Supplied records>

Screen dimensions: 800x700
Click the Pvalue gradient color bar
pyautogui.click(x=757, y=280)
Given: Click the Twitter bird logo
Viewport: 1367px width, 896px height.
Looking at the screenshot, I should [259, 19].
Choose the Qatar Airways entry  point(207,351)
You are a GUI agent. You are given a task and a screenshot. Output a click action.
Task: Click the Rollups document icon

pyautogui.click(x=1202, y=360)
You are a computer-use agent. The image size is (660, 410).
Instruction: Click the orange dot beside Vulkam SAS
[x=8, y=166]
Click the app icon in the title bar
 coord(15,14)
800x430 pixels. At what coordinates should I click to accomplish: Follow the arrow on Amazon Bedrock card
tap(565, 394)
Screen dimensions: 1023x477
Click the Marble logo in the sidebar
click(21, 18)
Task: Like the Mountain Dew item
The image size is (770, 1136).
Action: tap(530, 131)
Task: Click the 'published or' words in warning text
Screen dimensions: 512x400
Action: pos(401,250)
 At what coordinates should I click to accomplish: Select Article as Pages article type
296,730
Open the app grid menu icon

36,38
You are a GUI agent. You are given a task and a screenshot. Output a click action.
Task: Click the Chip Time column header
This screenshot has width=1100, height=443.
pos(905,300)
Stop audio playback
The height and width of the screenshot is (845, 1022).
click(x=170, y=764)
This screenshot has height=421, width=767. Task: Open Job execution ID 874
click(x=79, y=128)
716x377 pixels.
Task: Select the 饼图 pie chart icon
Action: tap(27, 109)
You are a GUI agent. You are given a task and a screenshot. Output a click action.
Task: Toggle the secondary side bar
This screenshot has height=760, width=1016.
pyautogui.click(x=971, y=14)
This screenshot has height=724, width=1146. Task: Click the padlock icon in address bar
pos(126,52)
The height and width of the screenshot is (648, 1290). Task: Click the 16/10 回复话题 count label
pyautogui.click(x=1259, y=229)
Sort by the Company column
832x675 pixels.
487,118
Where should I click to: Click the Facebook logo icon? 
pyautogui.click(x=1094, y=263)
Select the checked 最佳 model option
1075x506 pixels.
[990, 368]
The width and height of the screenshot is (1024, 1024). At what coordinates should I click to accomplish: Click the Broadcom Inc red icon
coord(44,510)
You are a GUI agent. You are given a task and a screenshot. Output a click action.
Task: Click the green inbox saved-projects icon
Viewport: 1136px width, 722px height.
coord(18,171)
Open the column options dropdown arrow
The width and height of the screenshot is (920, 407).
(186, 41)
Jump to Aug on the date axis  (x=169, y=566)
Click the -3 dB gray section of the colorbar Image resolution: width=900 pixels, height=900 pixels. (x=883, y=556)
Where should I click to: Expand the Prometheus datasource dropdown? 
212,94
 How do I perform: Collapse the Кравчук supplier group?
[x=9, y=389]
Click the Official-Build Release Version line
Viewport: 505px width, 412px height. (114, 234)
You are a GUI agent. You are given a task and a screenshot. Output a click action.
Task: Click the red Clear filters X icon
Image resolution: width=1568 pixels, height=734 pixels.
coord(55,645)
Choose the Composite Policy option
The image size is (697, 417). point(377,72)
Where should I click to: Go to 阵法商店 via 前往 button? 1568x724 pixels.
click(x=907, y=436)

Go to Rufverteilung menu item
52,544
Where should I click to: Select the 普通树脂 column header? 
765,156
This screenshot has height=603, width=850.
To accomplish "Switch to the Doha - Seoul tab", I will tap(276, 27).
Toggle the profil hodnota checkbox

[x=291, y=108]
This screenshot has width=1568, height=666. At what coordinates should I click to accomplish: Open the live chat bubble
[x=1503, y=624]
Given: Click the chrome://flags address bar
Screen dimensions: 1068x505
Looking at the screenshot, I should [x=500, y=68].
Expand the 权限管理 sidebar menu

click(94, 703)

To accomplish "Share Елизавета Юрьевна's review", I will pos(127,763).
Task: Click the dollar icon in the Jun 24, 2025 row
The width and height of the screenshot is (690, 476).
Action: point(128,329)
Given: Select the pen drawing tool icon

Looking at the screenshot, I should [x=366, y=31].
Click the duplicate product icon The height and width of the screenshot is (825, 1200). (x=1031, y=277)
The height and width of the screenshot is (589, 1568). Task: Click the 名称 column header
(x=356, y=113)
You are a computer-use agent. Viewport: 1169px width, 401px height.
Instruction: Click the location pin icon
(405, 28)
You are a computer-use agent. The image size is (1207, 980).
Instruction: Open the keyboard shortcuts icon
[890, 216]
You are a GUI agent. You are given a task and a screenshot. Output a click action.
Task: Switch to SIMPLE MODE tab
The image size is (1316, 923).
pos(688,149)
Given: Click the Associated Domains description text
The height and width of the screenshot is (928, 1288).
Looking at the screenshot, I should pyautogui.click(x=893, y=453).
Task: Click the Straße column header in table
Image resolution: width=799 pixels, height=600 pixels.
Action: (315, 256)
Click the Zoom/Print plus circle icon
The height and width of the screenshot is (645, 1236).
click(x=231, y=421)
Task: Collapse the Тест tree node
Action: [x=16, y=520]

Description of the task>
Would you print all of the records exactly as they were given?

Exercise answer>
Screen dimensions: 800x700
Click the Pvalue gradient color bar
pyautogui.click(x=757, y=280)
Given: Click the Twitter bird logo
Viewport: 1367px width, 896px height.
Looking at the screenshot, I should [259, 19].
Choose the Qatar Airways entry  point(207,351)
You are a GUI agent. You are given a task and a screenshot. Output a click action.
Task: Click the Rollups document icon

pyautogui.click(x=1202, y=360)
You are a computer-use agent. The image size is (660, 410).
Instruction: Click the orange dot beside Vulkam SAS
[x=8, y=166]
Click the app icon in the title bar
 coord(15,14)
800x430 pixels. At what coordinates should I click to accomplish: Follow the arrow on Amazon Bedrock card
tap(565, 394)
Screen dimensions: 1023x477
Click the Marble logo in the sidebar
click(21, 18)
Task: Like the Mountain Dew item
The image size is (770, 1136).
Action: tap(530, 131)
Task: Click the 'published or' words in warning text
Screen dimensions: 512x400
Action: pos(401,250)
 At what coordinates should I click to accomplish: Select Article as Pages article type
296,730
Open the app grid menu icon

36,38
You are a GUI agent. You are given a task and a screenshot. Output a click action.
Task: Click the Chip Time column header
This screenshot has width=1100, height=443.
pos(905,300)
Stop audio playback
The height and width of the screenshot is (845, 1022).
click(x=170, y=764)
This screenshot has height=421, width=767. Task: Open Job execution ID 874
click(x=79, y=128)
716x377 pixels.
Task: Select the 饼图 pie chart icon
Action: tap(27, 109)
You are a GUI agent. You are given a task and a screenshot. Output a click action.
Task: Toggle the secondary side bar
This screenshot has height=760, width=1016.
pyautogui.click(x=971, y=14)
This screenshot has height=724, width=1146. Task: Click the padlock icon in address bar
pos(126,52)
The height and width of the screenshot is (648, 1290). Task: Click the 16/10 回复话题 count label
pyautogui.click(x=1259, y=229)
Sort by the Company column
832x675 pixels.
487,118
Where should I click to: Click the Facebook logo icon? 
pyautogui.click(x=1094, y=263)
Select the checked 最佳 model option
1075x506 pixels.
[990, 368]
The width and height of the screenshot is (1024, 1024). At what coordinates should I click to accomplish: Click the Broadcom Inc red icon
coord(44,510)
You are a GUI agent. You are given a task and a screenshot. Output a click action.
Task: Click the green inbox saved-projects icon
Viewport: 1136px width, 722px height.
coord(18,171)
Open the column options dropdown arrow
The width and height of the screenshot is (920, 407).
(186, 41)
Jump to Aug on the date axis  (x=169, y=566)
Click the -3 dB gray section of the colorbar Image resolution: width=900 pixels, height=900 pixels. (x=883, y=556)
Where should I click to: Expand the Prometheus datasource dropdown? 
212,94
 How do I perform: Collapse the Кравчук supplier group?
[x=9, y=389]
Click the Official-Build Release Version line
Viewport: 505px width, 412px height. (114, 234)
You are a GUI agent. You are given a task and a screenshot. Output a click action.
Task: Click the red Clear filters X icon
Image resolution: width=1568 pixels, height=734 pixels.
coord(55,645)
Choose the Composite Policy option
The image size is (697, 417). point(377,72)
Where should I click to: Go to 阵法商店 via 前往 button? 1568x724 pixels.
click(x=907, y=436)

Go to Rufverteilung menu item
52,544
Where should I click to: Select the 普通树脂 column header? 
765,156
This screenshot has height=603, width=850.
To accomplish "Switch to the Doha - Seoul tab", I will tap(276, 27).
Toggle the profil hodnota checkbox

[x=291, y=108]
This screenshot has width=1568, height=666. At what coordinates should I click to accomplish: Open the live chat bubble
[x=1503, y=624]
Given: Click the chrome://flags address bar
Screen dimensions: 1068x505
Looking at the screenshot, I should [x=500, y=68].
Expand the 权限管理 sidebar menu

click(94, 703)

To accomplish "Share Елизавета Юрьевна's review", I will pos(127,763).
Task: Click the dollar icon in the Jun 24, 2025 row
The width and height of the screenshot is (690, 476).
Action: point(128,329)
Given: Select the pen drawing tool icon

Looking at the screenshot, I should [x=366, y=31].
Click the duplicate product icon The height and width of the screenshot is (825, 1200). (x=1031, y=277)
The height and width of the screenshot is (589, 1568). Task: Click the 名称 column header
(x=356, y=113)
You are a computer-use agent. Viewport: 1169px width, 401px height.
Instruction: Click the location pin icon
(405, 28)
You are a computer-use agent. The image size is (1207, 980).
Instruction: Open the keyboard shortcuts icon
[890, 216]
You are a GUI agent. You are given a task and a screenshot. Output a click action.
Task: Switch to SIMPLE MODE tab
The image size is (1316, 923).
pos(688,149)
Given: Click the Associated Domains description text
The height and width of the screenshot is (928, 1288).
Looking at the screenshot, I should pyautogui.click(x=893, y=453).
Task: Click the Straße column header in table
Image resolution: width=799 pixels, height=600 pixels.
Action: (315, 256)
Click the Zoom/Print plus circle icon
The height and width of the screenshot is (645, 1236).
click(x=231, y=421)
Task: Collapse the Тест tree node
Action: [x=16, y=520]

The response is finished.